Otherwise, manufacturer's cannot advertise their product as being an APO...Hence the new term Semi-APO. A mid-level scope that has the best of both worlds, color correction, and an affordable price.

I did find these'uns here that are pretty interesting...

http://01f35a7.netsolstores.com/refractors.aspx

Amazing how many scopes are out there that 'look' like other scopes.

omaroo
January 26th, 2008, 08:35 AM
And then there's calcium fluorite crystal....

Here's an interesting page (sorry about the reference to Takahashi):


Takahashi fluorite lens

Apochromatic means “free from spurious color” – a refractor system without the faint violet halos of out-of-focus light you see around the planets, the limb of the Moon, and all the bright stars in an ordinary achromatic (crown and flint glass) refractor. All Takahashi fluorite doublet optical tubes are true apochromatic optical systems, with virtually perfect color correction.

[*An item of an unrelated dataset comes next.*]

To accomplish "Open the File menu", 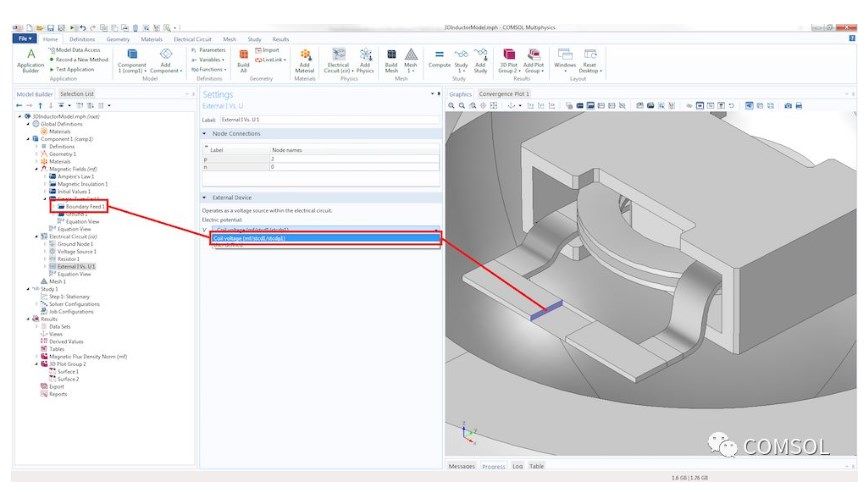I will click(x=25, y=39).
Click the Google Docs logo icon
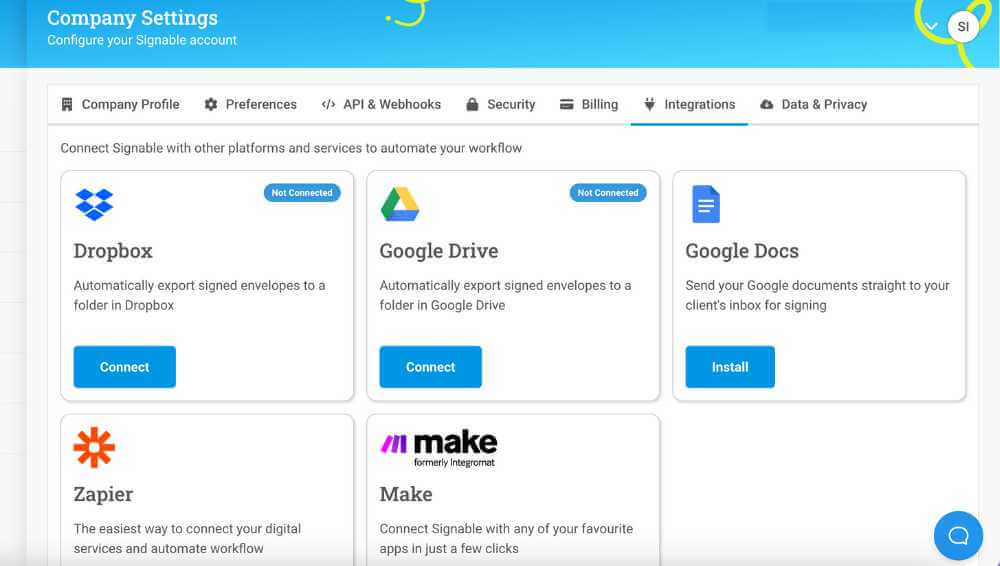Image resolution: width=1000 pixels, height=566 pixels. click(x=706, y=204)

Takahashi has been the acknowledged leader in ultra-premium apochromatic fluorite optics ever since they produced the first commercial fluorite refractor in 1979. That system moved Takahashi to a position of industry leadership in terms of optical quality, and Takahashi has never looked back since moving to the head of the class.

The Takahashi two-element air-spaced objective lenses use a full aperture laboratory-grown calcium fluorite crystal lens element, combined with a high refractive index flint-type glass element. This yields very high color fidelity and vanishingly low levels of spurious color. Laboratory-grown fluorite crystals are used, rather than naturally-occurring crystals, due to the lab-grown variety’s optical uniformity, clarity, freedom from striae and internal stresses, freedom from being adversely affected by dew and moisture (as early natural-crystal fluorite lenses could be), and their ability to be hard multicoated in a vacuum chamber for high light transmission.

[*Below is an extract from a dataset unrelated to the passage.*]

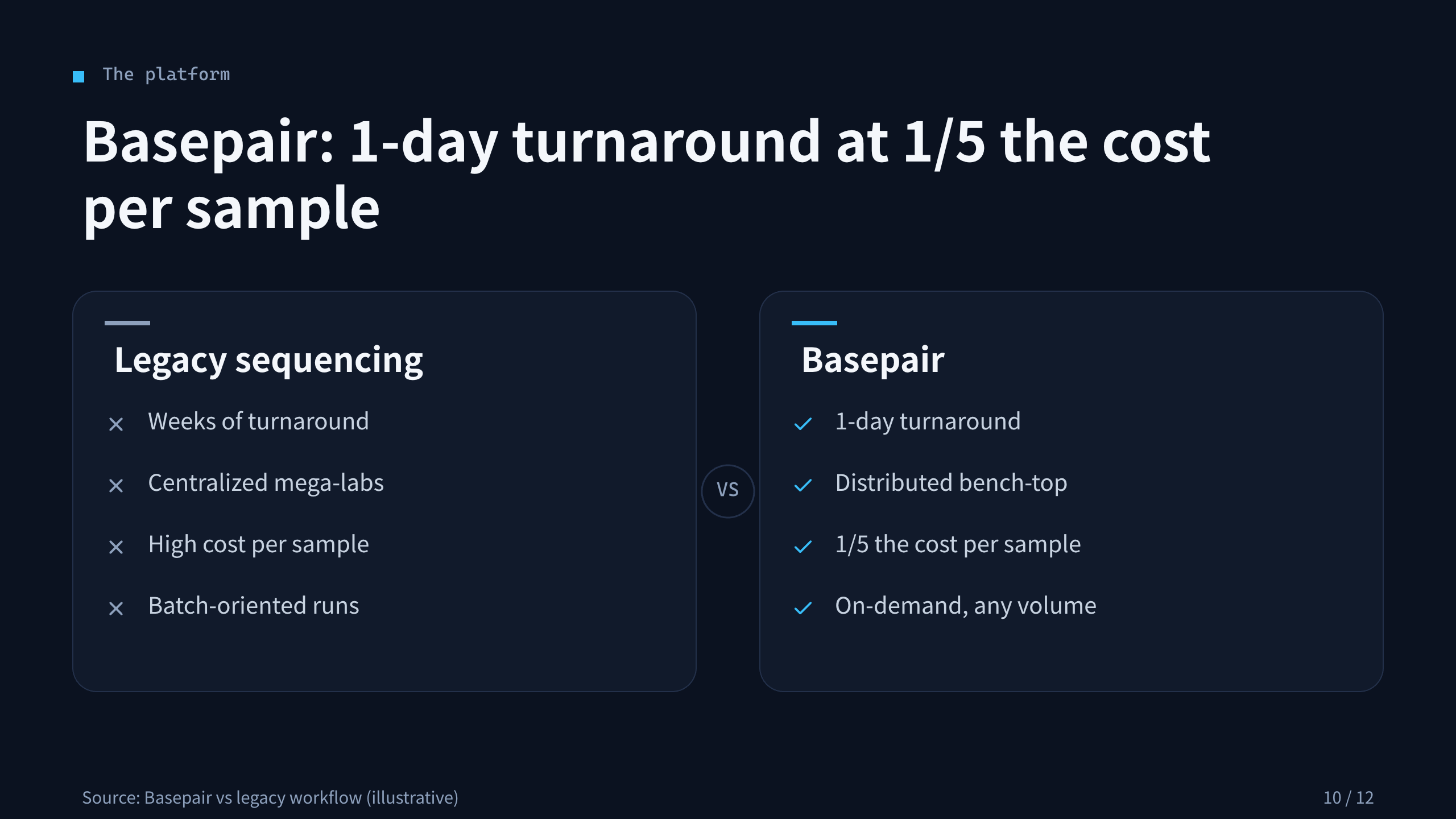Click the blue accent bar above Basepair
Screen dimensions: 1456x819
coord(814,323)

The Takahashi color correction equals, or exceeds, that of most triplet lens systems regardless of cost or brand name. Contrast is generally superior to triplet systems or doublet systems that use a low-dispersion crown glass element instead of fluorite crystal.

Since the Takahashi two-element air-spaced designs have fewer light-absorbing lenses than triplet systems, they have less glass to absorb light, therefore yielding brighter images than triplets. All optics are fully ion-deposited hard multicoated (including the fluorite element) for maximum light transmission and contrast. In addition, light loss is about 0.5% at each multicoated lens surface in an air-spaced system, versus about 2% at each oil-spaced surface. Maintenance is less than oil-spaced designs, since there is no oil to potentially leak or become cloudy with age. In addition, Takahashi lens cells are fully collimatable for peak optical performance by using a simple optional Cheshire-type collimating eyepiece and the locking collimating screws on the lens cell.

The diagram below shows the differences in color correction between a conventional BK7 optical glass lens (shown in red), an ED glass lens (in blue), and a lens of calcium fluorite crystal (in green). The smaller the departure from the ideal focus, shown by the vertical line labeled “0”, the lower the amount of chromatic aberration and the better the correction for the specific color shown at the left of the diagram. You’ll note that the green line of the fluorite lens shows much less chromatic aberration across the entire visible spectrum than either of the other two glass types.

http://www.astronomics.com/main/fsdiagramf1.jpg

Source: http://www.astronomics.com/main/description_expand.asp/expand/d2SNAV9A2R3ST9PDNRV/pproduct_id/FS60/pcategory_name/CUJ52QSW9PGJ9MTQ2QU8593HR1/pcatalog_name/Astronomics

CanisMajorTom
February 2nd, 2008, 05:30 PM
so a doublet is better than a triplet. interesting.

Tenacious Del
February 4th, 2008, 12:36 PM
so a doublet is better than a triplet. interesting.